*TEXT EXCERPT*:
How to Lead Without Being a Know-It-All
Stop Caring About Looking Smart and Start Actually Being a Leader
Picture this: You're working on a highly visible project for a shipping company when suddenly their contracted providers can't log into the system to submit invoices. Money isn't flowing, clients are pissed, and everyone's looking at you like you just broke the internet. The CEO is probably drafting your farewell email in their head.
This is exactly where 25 years in development taught me the most counterintuitive leadership lesson: the less attached you become to outcomes, the better your outcomes become.
When junior developers ask me how I stay calm during moments like these, they're often surprised by my answer. It's not about caring less; it's about caring differently.
The Problem with Ego-Driven Leadership
Let's be real, most of us got into leadership because we were good at solving problems. We were the ones who could debug that gnarly legacy code or architect a solution that actually worked. But here's where it gets tricky: success can turn into ego, and ego becomes your worst enemy as a leader.

*ITEMS*:
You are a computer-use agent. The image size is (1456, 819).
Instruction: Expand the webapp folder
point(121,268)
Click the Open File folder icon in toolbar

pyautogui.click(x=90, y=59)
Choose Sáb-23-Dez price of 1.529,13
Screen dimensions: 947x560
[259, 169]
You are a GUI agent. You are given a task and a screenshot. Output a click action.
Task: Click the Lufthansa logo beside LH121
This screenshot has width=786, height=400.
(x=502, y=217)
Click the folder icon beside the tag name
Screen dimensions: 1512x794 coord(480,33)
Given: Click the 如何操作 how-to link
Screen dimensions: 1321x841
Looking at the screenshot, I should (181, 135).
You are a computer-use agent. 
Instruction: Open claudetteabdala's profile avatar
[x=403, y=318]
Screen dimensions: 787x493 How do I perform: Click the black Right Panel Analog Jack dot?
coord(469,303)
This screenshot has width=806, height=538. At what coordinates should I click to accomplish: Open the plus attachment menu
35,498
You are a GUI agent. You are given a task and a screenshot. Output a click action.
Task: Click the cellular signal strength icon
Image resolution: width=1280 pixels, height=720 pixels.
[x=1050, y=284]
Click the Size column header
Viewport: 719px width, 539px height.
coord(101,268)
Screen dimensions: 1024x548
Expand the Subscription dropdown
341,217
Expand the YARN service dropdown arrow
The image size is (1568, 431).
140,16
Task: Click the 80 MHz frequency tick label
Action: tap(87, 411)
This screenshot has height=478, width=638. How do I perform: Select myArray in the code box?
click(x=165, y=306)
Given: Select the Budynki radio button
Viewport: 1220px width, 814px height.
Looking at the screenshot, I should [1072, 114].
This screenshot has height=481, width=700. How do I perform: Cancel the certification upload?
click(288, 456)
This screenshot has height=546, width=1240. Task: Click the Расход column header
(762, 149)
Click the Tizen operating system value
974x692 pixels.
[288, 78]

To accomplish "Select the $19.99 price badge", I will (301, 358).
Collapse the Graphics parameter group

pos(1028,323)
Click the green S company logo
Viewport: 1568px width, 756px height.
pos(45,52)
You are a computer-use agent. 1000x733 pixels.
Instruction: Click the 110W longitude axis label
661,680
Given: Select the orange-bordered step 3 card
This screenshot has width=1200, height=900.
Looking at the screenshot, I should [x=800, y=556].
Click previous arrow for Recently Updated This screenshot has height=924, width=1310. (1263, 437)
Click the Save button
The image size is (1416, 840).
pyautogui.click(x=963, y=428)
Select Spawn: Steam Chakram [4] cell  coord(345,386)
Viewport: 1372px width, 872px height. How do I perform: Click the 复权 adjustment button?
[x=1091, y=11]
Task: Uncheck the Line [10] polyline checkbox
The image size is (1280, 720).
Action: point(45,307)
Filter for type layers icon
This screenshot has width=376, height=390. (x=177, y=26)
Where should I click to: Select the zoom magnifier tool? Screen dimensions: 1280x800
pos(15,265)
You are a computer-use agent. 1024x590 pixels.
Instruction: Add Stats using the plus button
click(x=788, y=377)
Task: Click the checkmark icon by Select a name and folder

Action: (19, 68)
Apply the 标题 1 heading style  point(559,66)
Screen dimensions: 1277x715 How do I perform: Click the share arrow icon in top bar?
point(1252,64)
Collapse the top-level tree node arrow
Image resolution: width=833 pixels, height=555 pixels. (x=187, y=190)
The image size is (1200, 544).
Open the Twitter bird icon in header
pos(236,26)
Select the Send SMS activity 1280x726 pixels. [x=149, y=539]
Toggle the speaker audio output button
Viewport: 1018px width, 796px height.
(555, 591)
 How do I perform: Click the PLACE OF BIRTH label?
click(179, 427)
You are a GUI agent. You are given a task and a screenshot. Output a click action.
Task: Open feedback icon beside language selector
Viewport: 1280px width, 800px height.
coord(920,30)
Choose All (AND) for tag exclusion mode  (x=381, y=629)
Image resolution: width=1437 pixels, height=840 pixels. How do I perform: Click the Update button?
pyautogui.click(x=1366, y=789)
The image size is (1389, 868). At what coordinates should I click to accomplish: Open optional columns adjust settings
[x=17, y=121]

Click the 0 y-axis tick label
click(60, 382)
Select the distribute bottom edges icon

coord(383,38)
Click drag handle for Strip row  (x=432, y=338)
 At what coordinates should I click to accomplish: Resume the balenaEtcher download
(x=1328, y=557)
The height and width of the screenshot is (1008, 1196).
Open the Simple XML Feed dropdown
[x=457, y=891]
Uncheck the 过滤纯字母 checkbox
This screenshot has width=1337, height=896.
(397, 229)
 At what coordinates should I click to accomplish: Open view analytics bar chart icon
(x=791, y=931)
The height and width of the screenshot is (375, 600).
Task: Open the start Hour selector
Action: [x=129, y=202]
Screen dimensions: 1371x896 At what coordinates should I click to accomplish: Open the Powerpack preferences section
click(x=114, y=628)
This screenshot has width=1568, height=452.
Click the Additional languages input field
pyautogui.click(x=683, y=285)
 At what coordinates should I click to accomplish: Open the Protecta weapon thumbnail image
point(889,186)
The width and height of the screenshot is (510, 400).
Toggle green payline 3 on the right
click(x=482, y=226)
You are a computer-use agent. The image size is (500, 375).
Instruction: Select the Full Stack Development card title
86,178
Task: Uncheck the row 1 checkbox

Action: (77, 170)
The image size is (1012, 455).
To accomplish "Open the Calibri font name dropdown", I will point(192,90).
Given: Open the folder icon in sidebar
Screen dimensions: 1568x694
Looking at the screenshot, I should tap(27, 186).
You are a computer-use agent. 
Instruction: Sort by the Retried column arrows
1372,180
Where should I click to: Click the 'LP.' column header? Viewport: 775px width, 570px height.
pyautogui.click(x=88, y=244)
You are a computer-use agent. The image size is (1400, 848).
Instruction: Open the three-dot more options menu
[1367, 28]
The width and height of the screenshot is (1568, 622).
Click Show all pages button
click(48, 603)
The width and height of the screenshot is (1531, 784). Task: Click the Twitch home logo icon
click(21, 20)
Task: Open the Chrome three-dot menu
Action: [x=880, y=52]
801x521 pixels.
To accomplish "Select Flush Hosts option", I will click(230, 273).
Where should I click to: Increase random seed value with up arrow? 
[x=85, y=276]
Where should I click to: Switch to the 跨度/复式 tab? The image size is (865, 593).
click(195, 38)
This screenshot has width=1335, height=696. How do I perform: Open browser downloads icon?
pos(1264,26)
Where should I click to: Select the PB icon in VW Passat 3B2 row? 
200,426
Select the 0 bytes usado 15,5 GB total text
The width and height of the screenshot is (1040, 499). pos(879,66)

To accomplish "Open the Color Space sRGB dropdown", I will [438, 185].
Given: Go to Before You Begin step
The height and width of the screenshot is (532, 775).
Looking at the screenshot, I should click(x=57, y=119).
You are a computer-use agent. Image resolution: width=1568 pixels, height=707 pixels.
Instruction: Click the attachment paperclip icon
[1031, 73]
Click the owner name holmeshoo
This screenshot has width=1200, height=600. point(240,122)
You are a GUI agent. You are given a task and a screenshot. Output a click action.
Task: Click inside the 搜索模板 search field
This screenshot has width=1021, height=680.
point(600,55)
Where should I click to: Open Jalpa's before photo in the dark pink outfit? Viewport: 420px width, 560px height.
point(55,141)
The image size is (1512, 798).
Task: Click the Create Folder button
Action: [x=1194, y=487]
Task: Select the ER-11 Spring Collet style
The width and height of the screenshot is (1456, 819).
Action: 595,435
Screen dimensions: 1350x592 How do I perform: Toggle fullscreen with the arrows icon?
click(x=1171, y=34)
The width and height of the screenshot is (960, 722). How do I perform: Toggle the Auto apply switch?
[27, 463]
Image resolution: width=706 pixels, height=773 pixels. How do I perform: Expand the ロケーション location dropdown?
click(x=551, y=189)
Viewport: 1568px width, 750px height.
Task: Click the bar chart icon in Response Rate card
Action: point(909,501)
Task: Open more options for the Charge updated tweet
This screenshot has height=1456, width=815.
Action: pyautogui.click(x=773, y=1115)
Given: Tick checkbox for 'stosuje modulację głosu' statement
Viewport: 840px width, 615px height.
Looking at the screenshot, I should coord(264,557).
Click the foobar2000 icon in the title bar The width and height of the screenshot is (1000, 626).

*PROBLEM SET*:
**A)** In the leadership article, how many years in development taught the writer the counterintuitive leadership lesson?
**B)** Duplicate the portion of the leadership article from "This is exactly" to "your outcomes become.".
The records are unrelated to the leadership article and stand as separate material.

*FULL ANSWERS*:
**A)** 25 years.

**B)**
This is exactly where 25 years in development taught me the most counterintuitive leadership lesson: the less attached you become to outcomes, the better your outcomes become.